14. Assignment and Novation
14.1 The Client cannot assign any rights under this Agreement without our prior written consent. The Client cannot sub-contract any of its obligations under this Agreement without our prior written consent.
15. Relationship
15.1 The parties agree and acknowledge that nothing in this Agreement constitutes a relationship of employer and employee, principal and agent, partnership or joint venture and that the relationship between the parties is one of independent contractors.
16. Severability
16.1 Part or all of any clause of this Agreement that is invalid, illegal or unenforceable will be severed from this Agreement and will not affect the continued operation of the remaining provisions of this Agreement.
17. Waiver
17.1 Any delay or failure of either party at any time to exercise any power or right under this Agreement is not a waiver of its right at any later time to insist on performance of that or any other provision of this Agreement.
18. Further Assurances
18.1 You will promptly do and perform all further acts and execute and deliver all further documents, required by law or reasonably requested by us to give effect to this Agreement and the transactions contemplated by it.

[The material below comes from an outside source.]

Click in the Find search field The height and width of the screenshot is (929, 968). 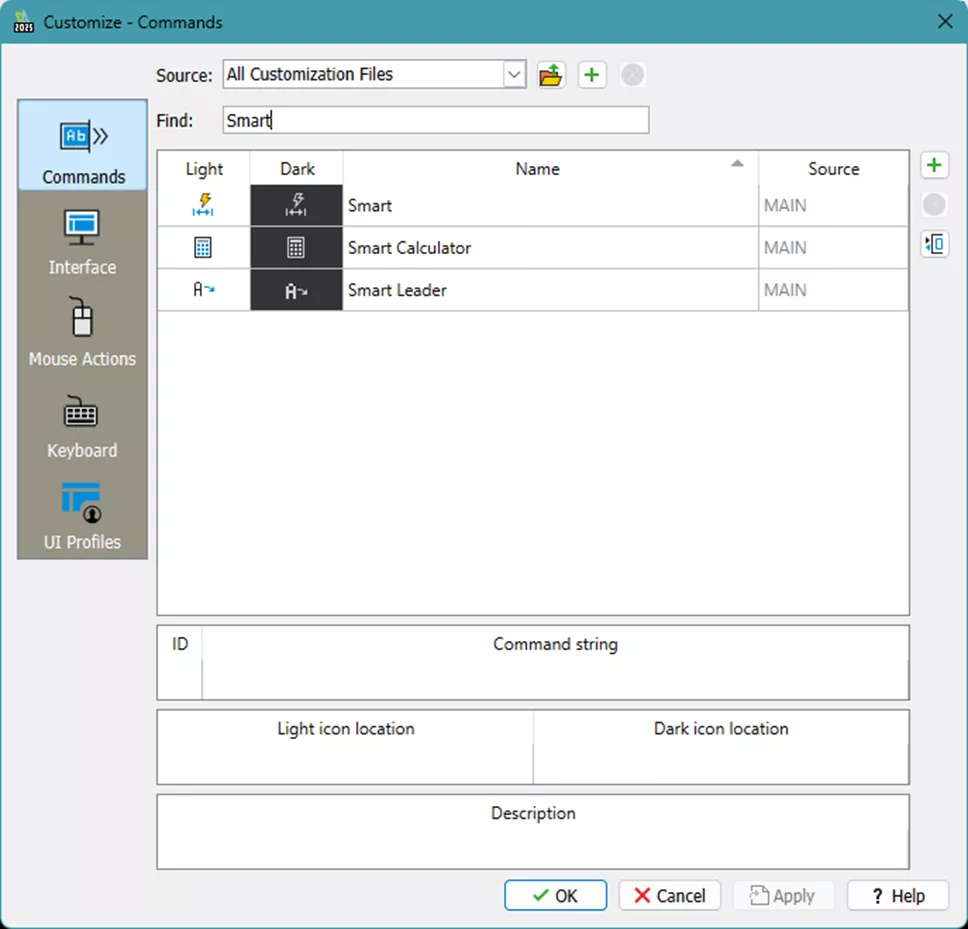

19. Choice of law and jurisdiction
19.1 The construction, validity and performance of this Agreement will be governed in all respects by the law of Queensland and the parties submit unconditionally to the jurisdiction of the Courts of Queensland.
20. Counterparts
20.1 This Agreement may be signed in multiple copies, each of which shall be deemed to be an original, and all of which shall constitute a single Agreement.
20.2 If this Agreement is signed in counterparts, it shall not be legally enforceable until the parties exchange the signed counterparts.
21. Entire agreement
21.1 This Agreement constitutes the entire agreement between the parties and supersedes and merges all prior agreements, representations or other understandings, written or oral, between the parties.
22. Notices
22.1 Any notice (the “Notice”) required to be given for the purposes of this Agreement shall be given by sending the same by pre-paid post, facsimile, or by delivering the same by hand at, the relevant address shown in this Agreement or such other address as shall have been notified (in accordance with this Clause) by the party hereto concerned as being its address for the purposes of this Clause. Any Notice sent by post and posted within Australia shall be deemed to have been served five (5) days after posting and in proving this service it shall be sufficient to prove that the Notice was properly addressed and stamped and put into the post. Any Notice sent by facsimile shall, on proof of successful transmission, be deemed to have been served on the next business day following the date of despatch thereof. Any Notice delivered by hand shall be deemed to have been served when physically delivered at the relevant address.